4. La conferenza ha chiesto la democratizzazione dell’Iran e delle sue politiche rispetto ai diritti umani e ai diritti fondamentali e il riconoscimento ufficiale di tutte le minoranze come curdi, azeri, arabi, beluci e turkmeni. Inoltre tutte le minoranze religiose come sunniti, yarsan, zoroastriani, mandeisti e bahai, e la loro libertà di espressione religiosa che va rispettata e riconosciuta a livello costituzionale.

5. La conferenza ha richiesto che venga svolta un’inchiesta sui diritti delle donne in Iran. È stato affermato che i diritti delle donne sono attualmente la questione più importante in Iran; e per superare il livello di violenza e di oppressione nei confronti delle donne, il ruolo delle donne all’interno della società deve progredire e la repressione e la disuguaglianza delle donne deve cessare immediatamente.

6. La conferenza considera il dialogo importante ed essenziale per l’accettazione reciproca tra i partiti politici del Kurdistan orientale. È necessario che tutti i partiti politici e le organizzazioni curde si assumano responsabilità e lavorino insieme. In accordo tra loro va costruita l’unità nazionale e con maggiore unità possono svolgere un ruolo importante nel facilitare il dialogo e la discussione tra tutti i gruppi etnici e religiosi iraniani.

7. È necessario che gli accademici e intellettuali iraniani nel Kurdistan orientale svolgano un ruolo più attivo e partecipino all’unità nazionale. Questi accademici possono influenzare profondamente la vita politica, culturale e civile nella comunità curda in Iran.

8. Per costruire una società democratica e moderna è importante anche la formazione e organizzazione di media liberi e indipendenti per influenzare il Kurdistan orientale.

9. La distribuzione di droghe che creano dipendenza da parte del regime iraniano e la dipendenza tra i giovani curdi devono cessare immediatamente e tutti i partiti politici devono prendere pubblicamente posizione contro questa situazione.

10. La conferenza considera i negoziati tra le potenze occidentali e l’Iran sulla questione del nucleare un passaggio negativo. Tuttavia anche l’UE, l’ONU e altre istituzioni internazionali devono avviare discussioni e focalizzare le attività e azioni del regime iraniano che sono contro i diritti etnici, religiosi e umani.

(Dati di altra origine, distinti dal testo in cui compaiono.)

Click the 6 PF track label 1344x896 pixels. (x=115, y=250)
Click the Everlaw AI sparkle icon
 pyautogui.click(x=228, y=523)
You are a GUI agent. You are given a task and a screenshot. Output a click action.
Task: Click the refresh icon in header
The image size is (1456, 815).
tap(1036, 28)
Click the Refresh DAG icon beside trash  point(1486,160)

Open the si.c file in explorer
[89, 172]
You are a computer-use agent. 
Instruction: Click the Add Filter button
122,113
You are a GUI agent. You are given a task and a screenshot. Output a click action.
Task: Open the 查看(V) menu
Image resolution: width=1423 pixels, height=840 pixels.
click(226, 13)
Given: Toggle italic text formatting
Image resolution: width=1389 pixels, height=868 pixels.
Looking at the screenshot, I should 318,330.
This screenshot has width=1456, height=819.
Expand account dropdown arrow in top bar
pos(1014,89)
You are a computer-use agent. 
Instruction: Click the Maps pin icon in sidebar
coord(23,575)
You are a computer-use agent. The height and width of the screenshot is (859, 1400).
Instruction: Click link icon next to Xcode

11. La conferenza fa appello a tutte le organizzazioni e ai partiti all’interno dell’Unione Europea perché si occupino maggiormente di pratiche di incoraggiamento mirate a portare riforme e democratizzazione in Iran. Per promuovere una vera democratizzazione dell’Iran l’UE dovrebbe sostenere partiti e organizzazioni dell’opposizione in Iran.

12. Va fatta pressione sul governo iraniano per il riconoscimento della fede yarsan come parte a livello costituzionale.

13. I diritti umani dei bambini sono parte essenziale del futuro e della vita democratica. In particolare la soppressione e negazione dei diritti delle bambine portate agli estremi. La conferenza ha fatto appello a tutti i partiti politici perché facciano uno sforzo maggiormente congiunto per chiedere più libertà e diritti per i bambini, in particolare per quanto riguarda i loro diritti alla libertà culturale, linguistica e religiosa in Iran.